GSEA-analysis identified three TGFβ responsive gene sets (Padua et al., 2008; Verrecchia et al., 2001) among the proteins downregulated upon miR-17-92 activation in the SHEP-TR-miR-17-92 cells (Figure 5A). To exclude the possibility that repression of TGFβ responsive genes is an artifact of miRNA overexpression, we analyzed 8 published protein expression datasets of miRNA overexpression (Baek et al., 2008; Selbach et al., 2008) using GSEA. None of the TGFβ-gene lists were significantly enriched in any of the datasets suggesting the observed effect to be related to miR-17-92. For a subset of the TGFβ responsive genes, the measured protein repression was confirmed on the mRNA level using RT-qPCR (Supplemental Figure 5). We next evaluated this TGFβ-signature in neuroblastoma tumor samples using the pathway activity score of all genes that significantly contributed to the GSEA results (n = 21). For this purpose, we used the larger Oberthuer dataset (Oberthuer et al., 2006) (dataset D2, Supplemental Table 1) to increase the power of our analysis.
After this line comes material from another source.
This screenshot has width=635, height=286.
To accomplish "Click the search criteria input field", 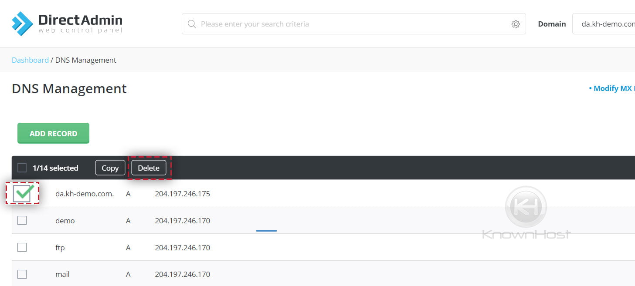I will [305, 24].
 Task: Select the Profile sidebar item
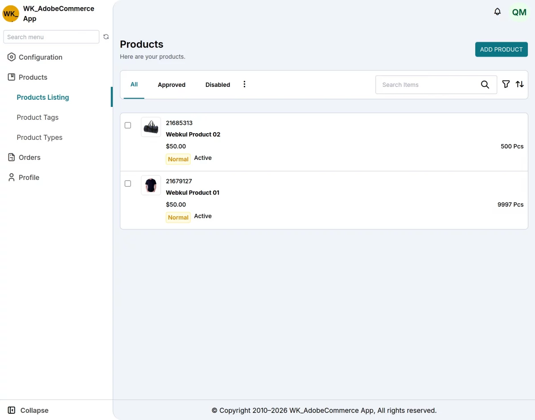28,177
TGFβ pathway activity was significantly downregulated in MNA neuroblastoma tumors, that are characterized by high miR-17-92 expression (Mann Whitney, p < 0.001) (Figure 5B), and showed a negative correlation to MYC pathway activity (Spearman’s Rank p < 0.01, rho = −0.460). In addition, Kaplan-Meier survival analysis indicates that tumors with low TGFβ pathway activity are characterized by poor event-free survival (log-rank, p < 0.0001) (Figure 5C). To further substantiate the inverse relation between TGFβ-target gene expression and miR-17-92 expression, we performed an expression correlation analysis in a subset of 40 of the 95 neuroblastoma tumors for which also mRNA expression was available (dataset D3, Supplemental Table 1) (Mestdagh et al., 2009a). Hierarchical clustering of the correlation coefficients revealed that, indeed, miR-17-92 expression inversely correlates to TGFβ-target gene expression (Supplemental Figure 6A). These results confirm that TGFβ-signaling is downregulated in aggressive neuroblastoma tumors with high miR-17-92 expression and underscore the potential importance of TGFβ-activity in neuroblastoma tumor biology.

Figure 5. miR-17-92 activation represses the TGFβ-pathway.

Figure 5

(A) Gene set enrichment analysis plots for three different TGFβ gene sets showing significant enrichment among the miR-17-92 repressed proteins. (B) TGFβ pathway activity score in MYCN amplified neuroblastoma tumors (MNA) and MYCN single copy neuroblastoma tumors (MNSC) (dataset D2, Supplemental Table 1). MNA tumors show significantly lower TGFβ pathway activity (Mann Whitney, p<0.001) (whiskers: Tukey). (C) Kaplan Meier plot for event free survival (EFS) based on the TGFβ pathway activity score, represented as quartiles (dataset D2, Supplemental Table 1). Increased activity of miR-17-92 is proportionally correlated to event-free survival.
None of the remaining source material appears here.